10TV is an Indian Telugu-language 24-hour news channel focused on the states of Andhra Pradesh and Telangana. It was launched on 16 March 2013 with the backing of the Communist Party of India (Marxist) (CPM). The channel was funded through crowdfunding from various affiliated associations and unions of CPM. It was marketed as an independent channel with a co-operative type ownership, free from the influences of big businesses. In 2018, there was a change in the ownership of the channel. It was reportedly bought by business houses close to some politicians.

== History ==
The holding company of 10TV, Spoorthi Communications Private Limited, was incorporated in May 2012. By December 2012, it had decided to extend its reach to six districts of Orissa and five districts of Karnataka which also have a substantial Telugu population besides its primary market, Andhra Pradesh. 10TV earmarked close to ₹4 crore for marketing in the launch phase. It planned to put up 300 hoardings across Andhra Pradesh and a few in Orissa and Karnataka. Tie ups with five radio channels were also planned to increase awareness about the channel before its launch.

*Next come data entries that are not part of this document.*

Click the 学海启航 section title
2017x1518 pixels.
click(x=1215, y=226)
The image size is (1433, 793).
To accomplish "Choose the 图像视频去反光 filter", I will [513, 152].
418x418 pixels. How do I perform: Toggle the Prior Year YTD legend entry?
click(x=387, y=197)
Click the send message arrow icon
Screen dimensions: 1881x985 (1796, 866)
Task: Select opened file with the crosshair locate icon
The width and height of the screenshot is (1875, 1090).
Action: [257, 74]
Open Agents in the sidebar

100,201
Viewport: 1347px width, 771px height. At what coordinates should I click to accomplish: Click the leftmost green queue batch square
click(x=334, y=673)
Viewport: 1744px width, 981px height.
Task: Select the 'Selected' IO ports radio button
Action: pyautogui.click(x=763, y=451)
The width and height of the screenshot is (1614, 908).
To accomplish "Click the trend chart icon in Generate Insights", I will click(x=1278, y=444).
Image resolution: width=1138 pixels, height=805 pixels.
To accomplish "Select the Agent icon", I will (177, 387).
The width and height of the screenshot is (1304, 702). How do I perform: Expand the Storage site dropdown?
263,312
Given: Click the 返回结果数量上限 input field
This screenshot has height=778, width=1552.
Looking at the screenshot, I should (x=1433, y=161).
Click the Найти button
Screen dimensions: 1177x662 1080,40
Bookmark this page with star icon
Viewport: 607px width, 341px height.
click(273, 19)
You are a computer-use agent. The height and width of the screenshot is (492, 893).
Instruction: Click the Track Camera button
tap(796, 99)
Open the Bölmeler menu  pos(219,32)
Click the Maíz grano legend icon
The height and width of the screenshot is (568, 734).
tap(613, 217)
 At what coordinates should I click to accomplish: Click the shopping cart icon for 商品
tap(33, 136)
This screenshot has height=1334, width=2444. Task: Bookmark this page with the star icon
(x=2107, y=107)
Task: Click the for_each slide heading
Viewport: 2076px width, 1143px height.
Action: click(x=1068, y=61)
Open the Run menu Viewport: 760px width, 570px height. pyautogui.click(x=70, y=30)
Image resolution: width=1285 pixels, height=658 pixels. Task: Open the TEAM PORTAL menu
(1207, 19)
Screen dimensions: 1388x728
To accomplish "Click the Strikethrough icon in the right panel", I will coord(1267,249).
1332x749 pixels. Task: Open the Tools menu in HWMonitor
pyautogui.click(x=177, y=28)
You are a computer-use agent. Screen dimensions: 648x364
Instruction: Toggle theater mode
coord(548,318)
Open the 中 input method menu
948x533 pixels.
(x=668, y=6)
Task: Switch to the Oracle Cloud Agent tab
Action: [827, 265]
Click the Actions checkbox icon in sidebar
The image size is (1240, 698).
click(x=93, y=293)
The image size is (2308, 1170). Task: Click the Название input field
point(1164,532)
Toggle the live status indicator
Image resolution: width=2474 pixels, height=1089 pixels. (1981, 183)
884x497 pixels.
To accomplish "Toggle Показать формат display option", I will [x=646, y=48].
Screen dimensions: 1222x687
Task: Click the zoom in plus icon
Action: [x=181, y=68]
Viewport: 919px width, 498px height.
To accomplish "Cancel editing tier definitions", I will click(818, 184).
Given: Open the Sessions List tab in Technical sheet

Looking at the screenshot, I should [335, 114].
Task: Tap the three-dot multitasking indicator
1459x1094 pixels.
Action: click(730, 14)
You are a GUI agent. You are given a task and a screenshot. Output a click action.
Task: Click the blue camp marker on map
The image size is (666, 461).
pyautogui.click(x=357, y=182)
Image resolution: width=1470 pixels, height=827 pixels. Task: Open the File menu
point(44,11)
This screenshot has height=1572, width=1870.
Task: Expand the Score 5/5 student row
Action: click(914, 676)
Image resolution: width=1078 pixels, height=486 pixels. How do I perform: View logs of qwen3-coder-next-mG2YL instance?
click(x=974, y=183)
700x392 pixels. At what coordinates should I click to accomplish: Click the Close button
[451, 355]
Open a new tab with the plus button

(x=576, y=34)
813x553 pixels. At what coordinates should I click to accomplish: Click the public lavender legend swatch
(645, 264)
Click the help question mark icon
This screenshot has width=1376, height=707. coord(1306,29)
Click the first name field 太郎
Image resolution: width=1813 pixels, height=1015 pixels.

It was noted that the name 10TV was chosen strategically, for it to be the first channel to appear in the Telugu news genre in an alphabetical order of channel placement.

Kiran Kumar Reddy, then Chief Minister of Andhra Pradesh unveiled the logo of the channel on 14 December 2012. At the logo launch event, the managing director of the channel, K. Venugopal described it as a co-operative venture of 1.65 lakh people, with each person contributing ₹2,000–4000. The tagline of the channel is 'News is People'.

10TV was launched on 16 March 2013 in Hyderabad. It was reported that ₹30–60 crore was invested into the channel, with an operational breakeven target of two to three years. 10TV was marketed as an independent channel with a co-operative type ownership free from the influences of big businesses. K. Nageswar, a journalism professor and an independent member of the state Legislative Council known for his Marxist views, was the first chairman of the channel. Arun Sagar was its initial CEO.

The channel faced problems in managing recurring expenses for a 24-hour news channel. It also struggled to get enough advertising. In 2018, it changed hands and was bought by business houses close to some politicians.

== Ownership ==
Spoorthi Communications Private Limited is the holding company of the channel. 10TV was started with the backing of the Communist Party of India (Marxist) (CPM). Prior to its launch, the channel was claimed to be an independent entity, outside the domain of CPM . It was funded through crowdfunding from various affiliated associations and unions of CPM. CPM leader Tammineni Veerabhadram organised the funding.

As per reports, 1.65–2 lakh people invested in the channel, with each person contributing ₹500–4,000. Teachers, and banking and insurance sector employees were said to be among the most enthusiastic investors. A few hundred daily labourers and Anganwadi workers were also among the shareholders. The shareholders had elected a board of directors which, in turn, appointed a news team. The management touted this as an alternate model to the ownership of media companies by big businesses. The shareholders can also be used as citizen journalists and as marketers for the channel. Reportedly, ₹30–60 crore was invested into the channel before its launch.

Change in ownership

In August 2018, Times of India reported that there was a change in the ownership of the channel. While there were unverified reports of Jupally Rameswar Rao and Nimmagadda Prasad buying the channel, then CEO Gottipati Singa Rao denied those reports. Singa Rao claimed that he along with other investors acquired shares in the company and there were no politicians among the investors.

== Programming ==
10TV aired a programme titled 'Bakasura', where a presenter dressed in the Bakasura attire goes to places where land is being encroached by political leaders, and discusses the topic.